### Problem requirements
Whichever lines include the word "computer", copy them as they appear in the data.
Content starts
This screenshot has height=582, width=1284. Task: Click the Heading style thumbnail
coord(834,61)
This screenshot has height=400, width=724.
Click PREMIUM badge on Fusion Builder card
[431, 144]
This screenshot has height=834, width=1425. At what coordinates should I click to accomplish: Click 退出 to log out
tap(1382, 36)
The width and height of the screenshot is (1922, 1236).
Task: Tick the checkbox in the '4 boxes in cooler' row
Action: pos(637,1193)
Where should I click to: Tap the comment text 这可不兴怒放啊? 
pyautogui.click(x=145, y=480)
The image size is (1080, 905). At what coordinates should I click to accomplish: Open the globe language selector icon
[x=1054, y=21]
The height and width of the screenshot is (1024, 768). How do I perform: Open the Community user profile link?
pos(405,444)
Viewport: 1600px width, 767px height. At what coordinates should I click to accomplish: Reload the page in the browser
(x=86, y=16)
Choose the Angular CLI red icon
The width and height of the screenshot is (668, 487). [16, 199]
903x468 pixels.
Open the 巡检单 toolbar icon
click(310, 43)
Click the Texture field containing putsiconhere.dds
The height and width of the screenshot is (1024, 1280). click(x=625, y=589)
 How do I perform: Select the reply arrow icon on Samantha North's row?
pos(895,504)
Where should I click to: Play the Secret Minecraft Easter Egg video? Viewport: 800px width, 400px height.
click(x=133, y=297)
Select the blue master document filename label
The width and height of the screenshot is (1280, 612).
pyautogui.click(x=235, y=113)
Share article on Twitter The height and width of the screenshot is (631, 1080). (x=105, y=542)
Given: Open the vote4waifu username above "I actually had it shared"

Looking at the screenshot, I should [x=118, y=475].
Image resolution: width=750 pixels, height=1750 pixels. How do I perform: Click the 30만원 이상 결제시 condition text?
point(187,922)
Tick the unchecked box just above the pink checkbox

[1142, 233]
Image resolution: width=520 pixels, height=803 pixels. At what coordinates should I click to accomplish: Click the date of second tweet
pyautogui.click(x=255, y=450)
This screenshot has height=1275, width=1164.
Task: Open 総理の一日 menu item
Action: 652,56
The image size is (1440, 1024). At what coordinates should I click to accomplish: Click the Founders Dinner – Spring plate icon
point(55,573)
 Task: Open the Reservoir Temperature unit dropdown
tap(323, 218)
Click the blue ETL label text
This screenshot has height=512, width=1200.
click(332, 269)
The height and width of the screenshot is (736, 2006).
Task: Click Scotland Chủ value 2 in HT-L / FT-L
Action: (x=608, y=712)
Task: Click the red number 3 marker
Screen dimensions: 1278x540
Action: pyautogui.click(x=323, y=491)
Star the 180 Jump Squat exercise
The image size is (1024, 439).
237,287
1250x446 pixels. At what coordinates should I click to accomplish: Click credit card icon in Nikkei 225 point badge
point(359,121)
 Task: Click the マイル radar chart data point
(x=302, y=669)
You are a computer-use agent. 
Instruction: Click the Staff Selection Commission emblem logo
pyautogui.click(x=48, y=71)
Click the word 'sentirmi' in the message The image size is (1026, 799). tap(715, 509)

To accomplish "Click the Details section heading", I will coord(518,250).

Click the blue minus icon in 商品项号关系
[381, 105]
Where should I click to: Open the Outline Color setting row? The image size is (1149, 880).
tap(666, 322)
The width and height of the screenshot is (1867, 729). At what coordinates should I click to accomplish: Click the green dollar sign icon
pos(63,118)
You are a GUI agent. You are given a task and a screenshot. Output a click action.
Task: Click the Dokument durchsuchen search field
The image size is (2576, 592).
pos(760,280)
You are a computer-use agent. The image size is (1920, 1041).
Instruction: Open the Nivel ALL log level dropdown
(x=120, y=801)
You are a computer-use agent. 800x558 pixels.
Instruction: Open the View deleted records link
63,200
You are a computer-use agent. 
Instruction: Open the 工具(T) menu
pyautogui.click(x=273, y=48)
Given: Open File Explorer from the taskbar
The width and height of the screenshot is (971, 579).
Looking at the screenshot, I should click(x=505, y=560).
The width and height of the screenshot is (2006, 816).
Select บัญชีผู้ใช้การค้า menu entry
Content ends
### Written answer
You are a computer-use agent. 
You are a computer-use agent. The image size is (1920, 1041).
You are a computer-use agent. 800x558 pixels.
You are a computer-use agent. 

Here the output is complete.